◆ TASK REQUIREMENTS
Please reproduce every line of the data below word for word, leaving out the pictures.

◆ ITEMS

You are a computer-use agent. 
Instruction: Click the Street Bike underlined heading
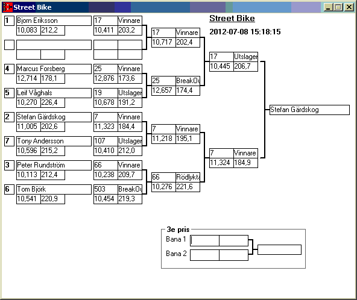[232, 19]
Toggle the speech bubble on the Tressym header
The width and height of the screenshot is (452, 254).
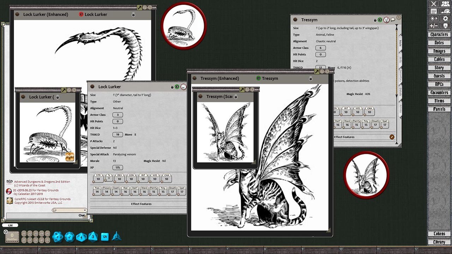click(393, 20)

◆ WRITTEN RESPONSE
You are a computer-use agent. 
Instruction: Click the Street Bike underlined heading
[232, 19]
Toggle the speech bubble on the Tressym header
The width and height of the screenshot is (452, 254).
click(393, 20)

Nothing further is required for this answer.